We can help you create or review your
alarm philosophy/notification strategy and/or assist you to achieve the objectives of your alarm philosophy/notification strategy.
We can help you
identify alarms, distinct alarms from other notifications and documenting your alarms. The rationalization process ensures that there are not too many and not too little, or late alarms.
We can help you
design your alarms, according to the industry standard
(ANSI/ISA 101) and to
implement the alarms or alarm system.
Additionally, as an
independent service provider, we can advise you in the
choice of instruments and
tools for reporting and assessment of your alarm system.
And, if you've implemented all work processes, we can
audit your alarm management processes according to your alarm philosophy, the latest industry standards and interview the users about the adequacy of the alarm system and its management.
If you have not yet implemented all work processes, the audit will seek to identify the shortcomings that exist in your company in this area (perform a gap analysis).
At many sites or control centres, management is not aware of the impact of too many notifications (alarms and others).
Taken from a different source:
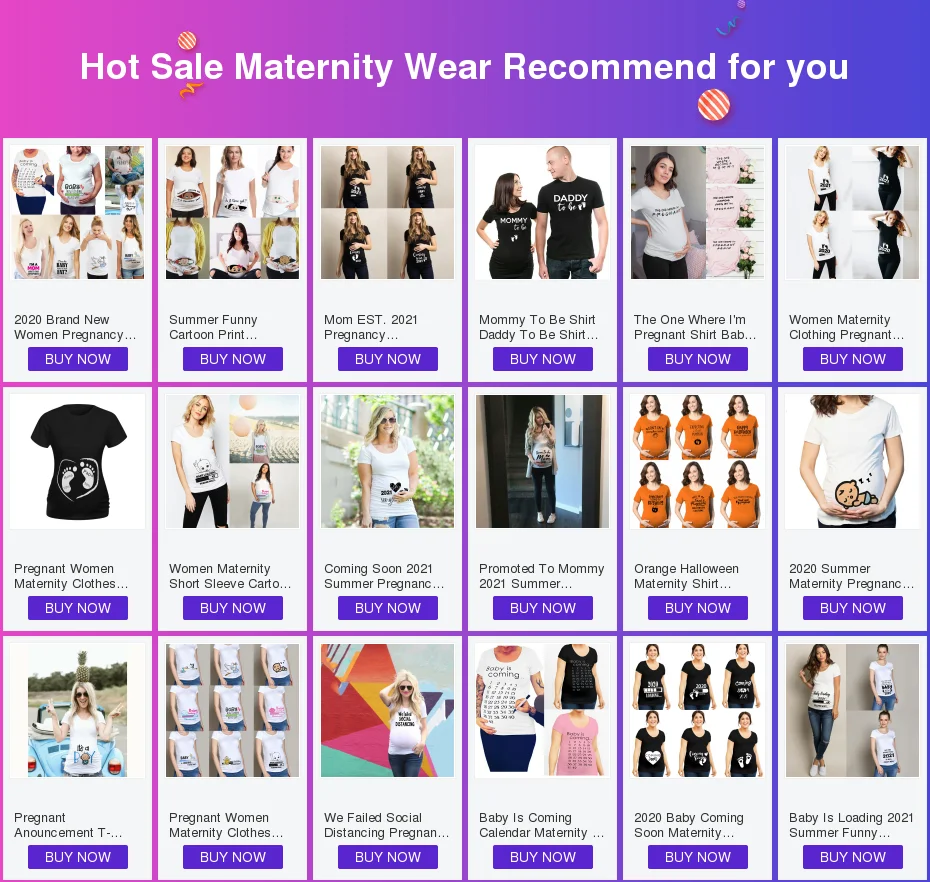Open the pink Pregnant shirts product image
This screenshot has height=882, width=930.
[698, 212]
At other sites, management does not understand why it is so difficult to engineer and implement an appropriate notification strategy or alarm philosophy.
Furthermore, there exists often the problem of lack of information sharing between different aspects of automation. Design, engineering, operation, and maintenance often work in and with their own data silos and there is little or no automated information sharing to enable interoperability. This problem surfaces when designing an alarm or notification, engineering it, documenting it, implementing it, operating it, and maintaining it.
As a qualified ISA IC39 course instructor, we can provide awareness sessions and workshops at management level, at engineering level, at maintenance level and at operations level. The
IC39 alarm management course is provided by
ISA Europe in Eindhoven, but can also be organized at your site.
Since 2016 we provide vendor independent consultancy services and training to customers in several countries (Scandinavia, UK, Benelux, Germany, Austria and Italy). As a member of the ISA committees 18, 88, 101 and 108, we not only follow the standards, but are improving, extending and setting the next revisions of the said standards.
We work with other Alarm Management Practitioners, System Integrators and vendors to assist you in specific areas (e.g., re-engineering of notifications and alarms). We can advise remotely or on site.
We can work with you in the following languages: English, Dutch, French, German and Italian.